蒼依:確かにそうだけど……でも私はやっぱり愛ちゃんの気持ちの方が大切だよ
愛美:蒼ちゃん……
朱寿:嬉しい事のはずなのに、仲良きことは美しき事なのに、とっても寂しいんだよ
直実:大丈夫だ。朱寿と愛美ちゃんもちゃんと信頼関係は出来てるだろ?
朱寿:うん
慶久:なんか、こう言うおねーさんを見てると、普通なんだけどな
咲夜:何でも良い。早く蒼依さんにもこの教室に戻って来て欲しいよ
結芽:月森さん……
霧華:そうですよね。アタシも早く蒼先輩の顔が見たいです
冬美:ワタシだって改めて愛美さんの友達として、ご学友の方を紹介頂きたいです
愛美:みんな……本当にありがとうね

理沙:その中で愛先輩の頑張りに水を差したのが、やっぱり犯罪者なんだよな
冬美:203話での交渉失敗ですね
霧華:今となってみれば、あれはアタシが協力しなかったのもあったのかもしれません
愛美:そんな事ないよ。倉本君が自分の考えをまとめられるかどうかは、倉本君自身の問題
   だから霧華さんの責任じゃないよ
理沙:そうだぞ彩風。そいうのは男がしっかりしないと駄目なんだ。なのに嫌がる愛先輩に
   ばかり現を抜かすからこう言う結果になったんだ
実祝:ん。それにみんなで話し合ってるのかとまで、巻本先生から指摘されてる
咲夜:愛美さんが頑張ってるの見てるだけに、あれは残念だったよね
朱寿:……愛さん。
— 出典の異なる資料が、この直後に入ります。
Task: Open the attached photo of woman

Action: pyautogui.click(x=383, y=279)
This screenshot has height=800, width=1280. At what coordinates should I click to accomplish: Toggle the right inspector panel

あの会長さんだけは鍵付きのゴミ箱にポイで良いと思うんだよ
慶久:俺も思うんだけど、何でねーちゃんはここまでされてヘラヘラしてんだ? いくら何でも
   仲間内でする事じゃねーだろ
結芽:こういう時の岡本さんの弟は的を得てるから、侮れないのよね
巻本:でもな、やっぱり好きな女が自分以外の男で幸せそうに笑ってるのを見るのは、
   しんどいぞ? そこだけは会長の気持ちは分かるぞ
倉本:先生……俺は、200話時点でまだその前の課題ですら達成できてなかった事にも焦って
   たんです。だから何も岡本さんだけの責任にするつもりなんて無い
実祝:そう言う割には次の204話で咲夜に暴言吐いてる会長が露呈されてる。矛盾する
愛美:そうなんだよ蒼ちゃん。咲夜さんも私たち同様倉本君に怒鳴られながらも、ちゃんと
   その協力関係を断ち切ってくれてるの
蒼依:だからって……
優珠:前にもゆったけど、あんたは絶対愛美先輩に負ける。それだけは先にゆっとく
佳奈:優珠ちゃん……
優希:勝ち負けじゃないけど、愛美さんがみんなで笑って卒業って思ってる以上、僕は愛美
   さんの気持ちを応援したいし、蒼依さんにも赦す気持ちは持ってもらえたらなって思うよ
朱寿:それに、そうしないと蒼さん自身も心から笑えないと思うんだよ。
   小骨が刺さった状態で笑えるほど蒼さんは器用じゃないと思うんだよ
咲夜:あたしはそのしかるべき時に、全力の気持ちを蒼依さんにぶつけて何とか仲直り、
   赦してもらえるように行動するよ。